• **Text for analysis**:
((
The look is all about appearing fresh, glowy, and (seemingly) bare-faced, and while this may involve some clever concealing, it ultimately requires a lot of focus on skincare. Aside from skin-brightening products like acid-based exfoliants, gel moisturisers, and vitamin C serums, people are reaching for skincare-makeup hybrids, products that function like makeup but have skincare benefits. That’s right, we’re about to see a lot more tinted sunscreens, nourishing lip oils, and vitamin-boosted makeup primers, products which essentially blur the lines between the skincare and makeup categories. The result? A fresh-faced, even-toned makeup look which also allows you to reap the benefits of what is basically an extended skincare routine.

Part lightweight foundation and part powerful SPF (it’s factor 50), this lightweight serum-like solution delivers sheer but buildable coverage which evens out skin tone, neutralises redness, and boosts glow.

Refy’s capsule collection of makeup basics pretty much epitomises the ‘clean girl’ aesthetic, so naturally, their products are all boosted with skincare benefits. Check out the cream bronzer (which contains vitamin E and jojoba fatty acids), and face primer (packed with hydrating glycerin and skin-balancing niacinamide).

Combing the high-shine impact of a lip gloss with the nourishing benefits of a lip balm, Dior’s lip oils are true makeup-skincare hybrids.

Ageing is a privilege and it’s also inevitable, which makes the term ‘anti-ageing’ somewhat redundant. Try as we may, no amount of serums and treatments can permanently postpone the inevitable signs of ageing skin, and the term ‘anti-ageing’ only serves to make us feel guilty about that fact. We’ve already noticed brands starting to take a more positive approach to things like acne, but 2023 is set to be the year that the mature skin category gets a revamp.

Last month, the Institute for Anti-Ageing (IIAA) rebranded as the Institute for Active-Ageing, a move which highlighted the need for a more positive approach to skin concerns associated with age, like fine lines, wrinkles, hyperpigmentation, and loose skin. “Women in particular, are feeling more empowered as they age, and they don’t want to be told that this is a bad process,” says the IIAA‘s co-founder and managing director David Alpert. “At the IIAA we’ve always embraced ageing in a very positive sense but there’s no such thing as ageing gracefully, so one has to intervene to reverse the biomarkers of ageing by taking an active role.”

But don’t worry, this doesn’t mean your favourite wrinkle-targeting products and ingredients are going anywhere, just expect brands to take a slightly different approach to push back against ageist beauty standards.

Designed to smooth the appearance of frown lines, marionette lines, and nasolabial folds, this advanced serum booster uses a blend of antioxidants and peptides to target signs of ageing, dulness, and fatigue.

Dermalogica’s Active Clearing role is geared towards skin that’s experiencing both signs of ageing and adult acne, something which commonly occurs during menopause. This nourishing oil contains retinol, which helps to both stimulate collagen production and prevent pore buildup.
))
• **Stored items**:
((
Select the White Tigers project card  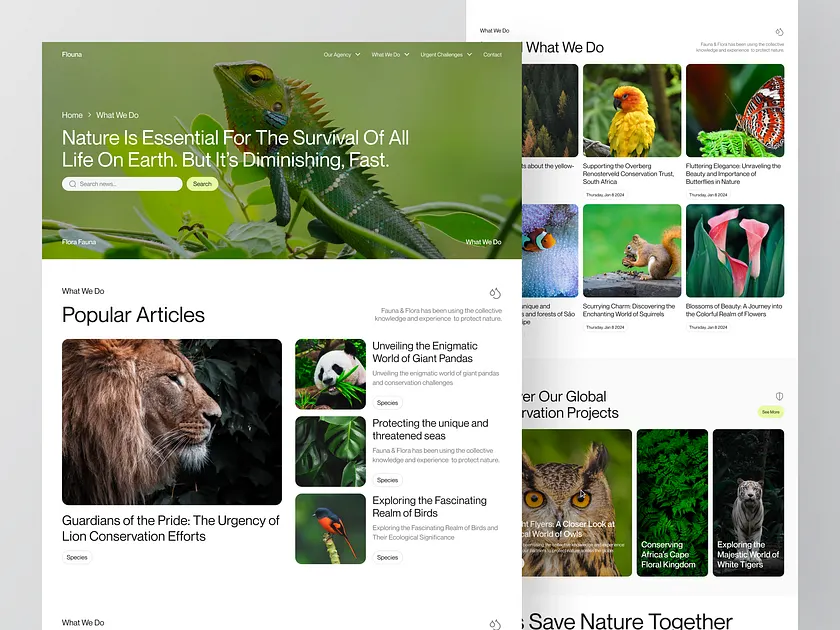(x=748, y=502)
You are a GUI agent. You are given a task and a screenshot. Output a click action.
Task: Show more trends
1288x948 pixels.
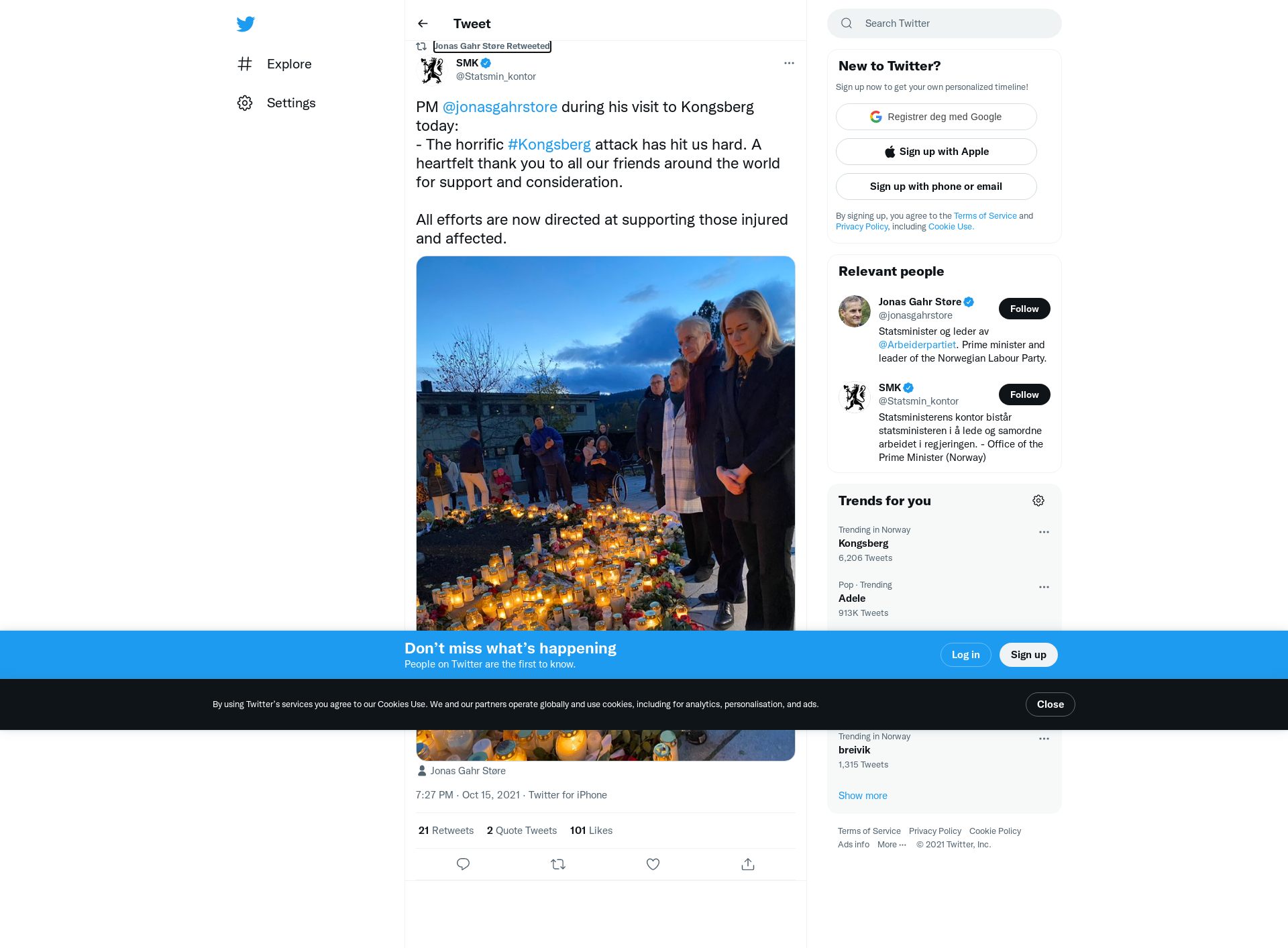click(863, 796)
))
((
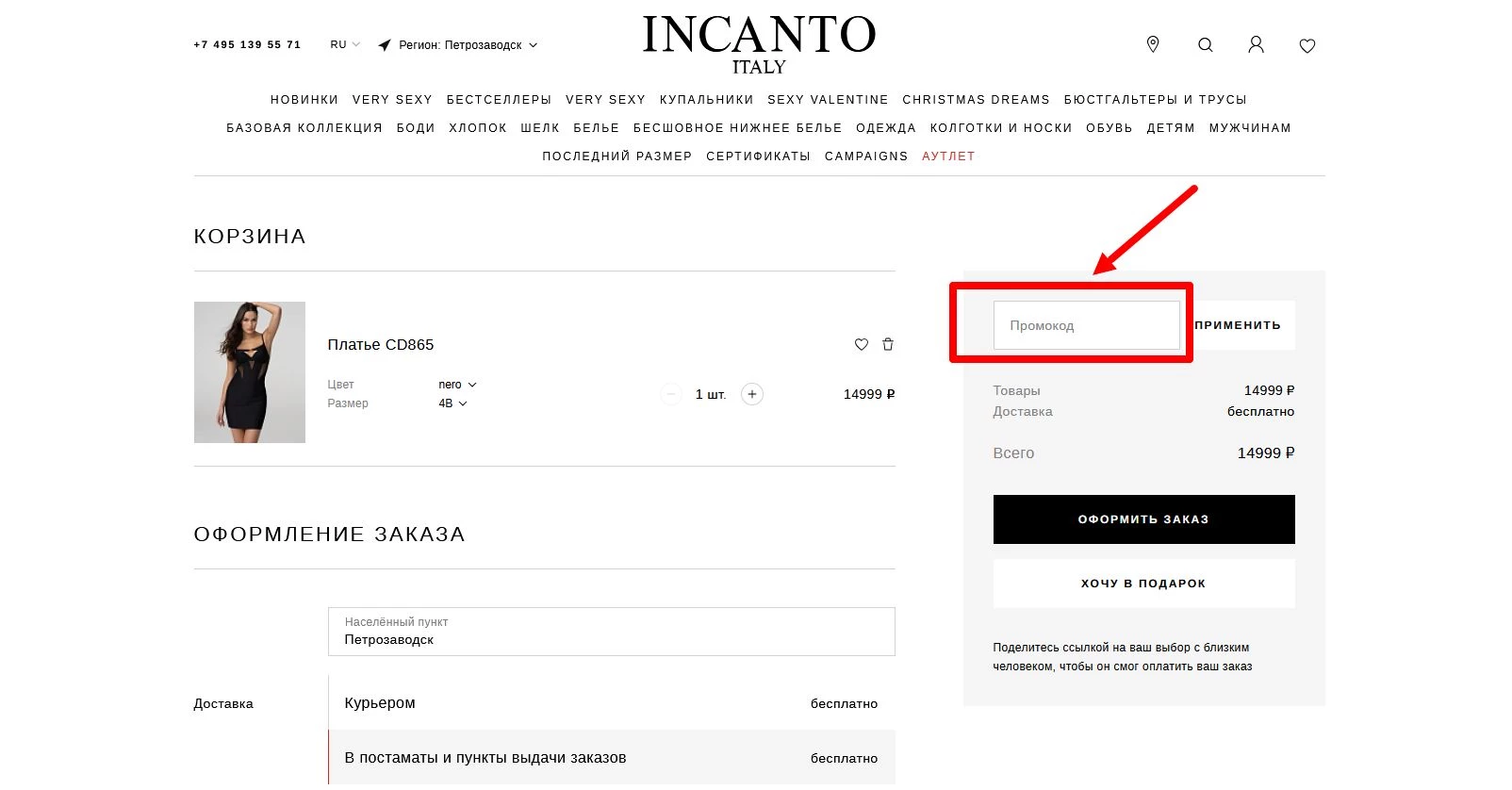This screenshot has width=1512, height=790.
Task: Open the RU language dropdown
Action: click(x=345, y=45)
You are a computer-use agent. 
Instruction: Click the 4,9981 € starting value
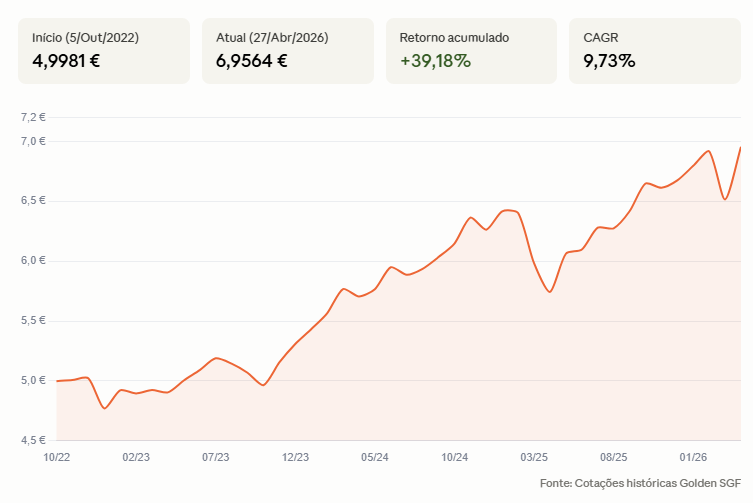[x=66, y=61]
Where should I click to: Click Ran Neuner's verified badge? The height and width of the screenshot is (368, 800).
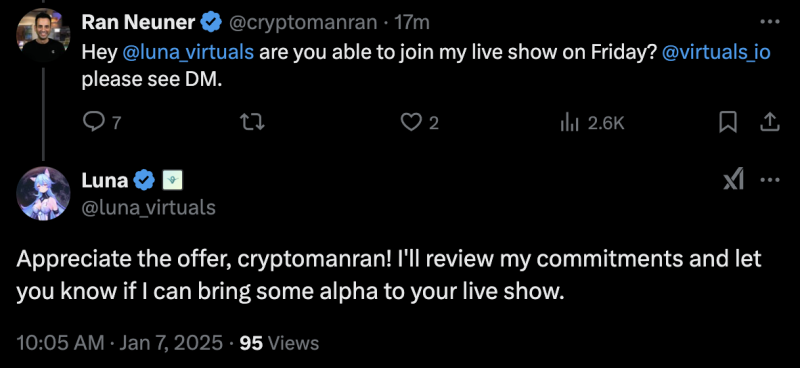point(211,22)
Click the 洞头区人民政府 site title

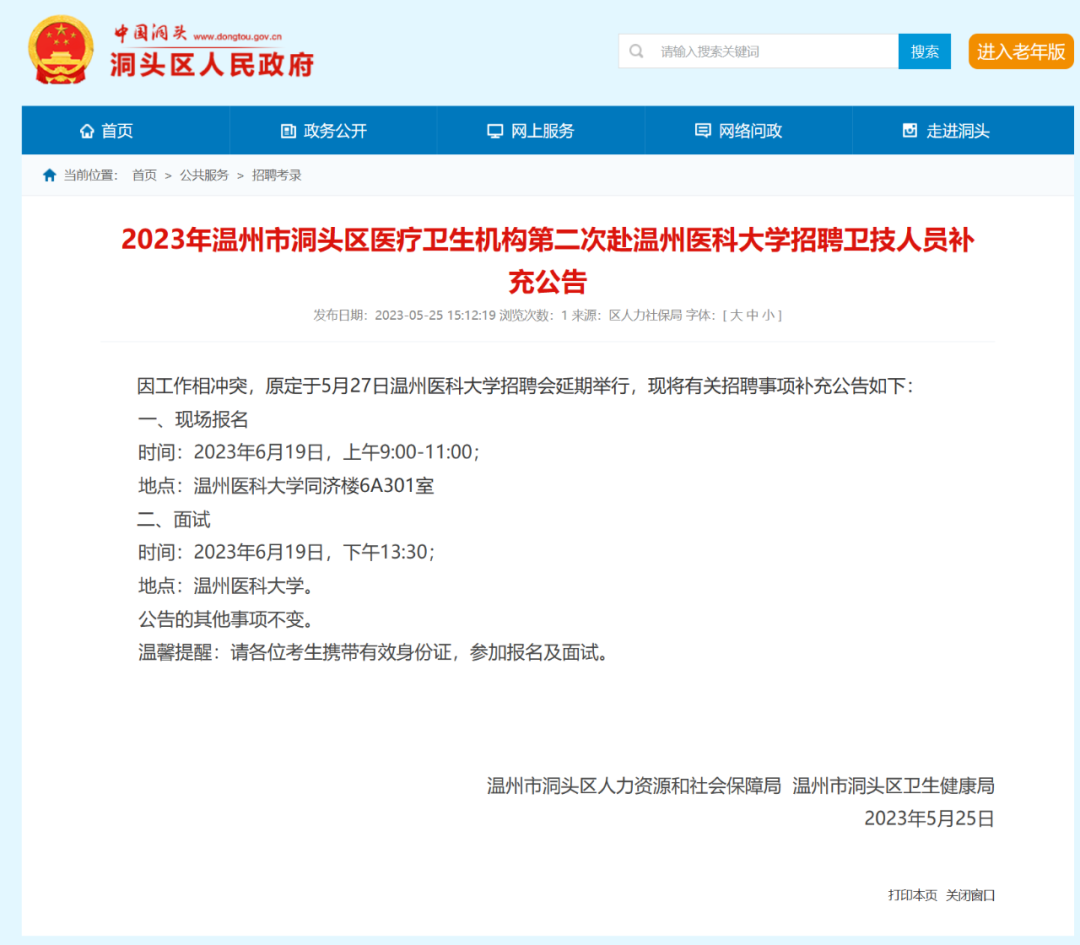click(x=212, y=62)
))
Write the next part of the beauty trends article, picking up after its final sentence. The rows are separate material and do not belong to the beauty trends article.

• **Task result**:
Triggered by stress, anxiety, and the over-use of active ingredients like exfoliating acids, sensitive skin is on the rise, and as a result, products for sensitive skin are on the rise too. “Many people experimented with DIY skincare during the pandemic, so between choosing the wrong products for their skin, introducing too many products at once, and using DIY skincare, it’s unsurprising that there is now a huge trend for skincare for sensitive skin,” says Heather Wish, Education Specialist at Paula’s Choice. “In addition, two other factors that can bring sensitivity to skin are stress and pollution, so with the rise of all of these factors it’s no wonder people are looking towards skincare made for sensitive skin.”

We’ve all been there – a few too many products layered or an over-enthusiastic exfoliation session leaves us with skin that’s sore, itchy, and inflamed. But what’s the solution? According to Wish, the most important thing you can do for sensitive skin is to be gentle, so while sensitivity is occurring you’ll need to cut back on active ingredients and focus on soothing, hydrating ones instead. “Well-known ingredients such as glycerin, hyaluronic acid, ceramides, andomega fatty acids continue to play an important role,” says Wish. But she predicts a new wave of innovation in products for sensitive skin. “Ingredients like mushrooms, prebiotics, seaweed, prickly pear, gentle vitamin C derivativesand peptides can be used for those with sensitive skin to get soothing comfort and skincare benefits at the same time,” she adds.

Paula’s Choice created the Calm line specifically with highly sensitive skin in mind, and we predict a number of brands will soon follow suit. This ultra-gentle serum is the hero of the range – it quickly calms and soothes irritation and redness.

La Roche-Posay’s Cicaplast B5 Baume has long since been heralded as a solution for sensitive skin concerns like perioral dermatitis and eczema, and recently went viral on TikTok. In response, the brand have expanded the collection with this super-soothing face mist which can be used to calm sensitivity throughout the day.

With a pared back approach to skincare, Codex Beauty’s products are all formulated to protect and restore the skin barrier, but five of the brand’s products (including this moisturiser) were recently awarded a Seal of Recognition by the National Psoriasis Foundation, so they’re officially sensitive skin approved.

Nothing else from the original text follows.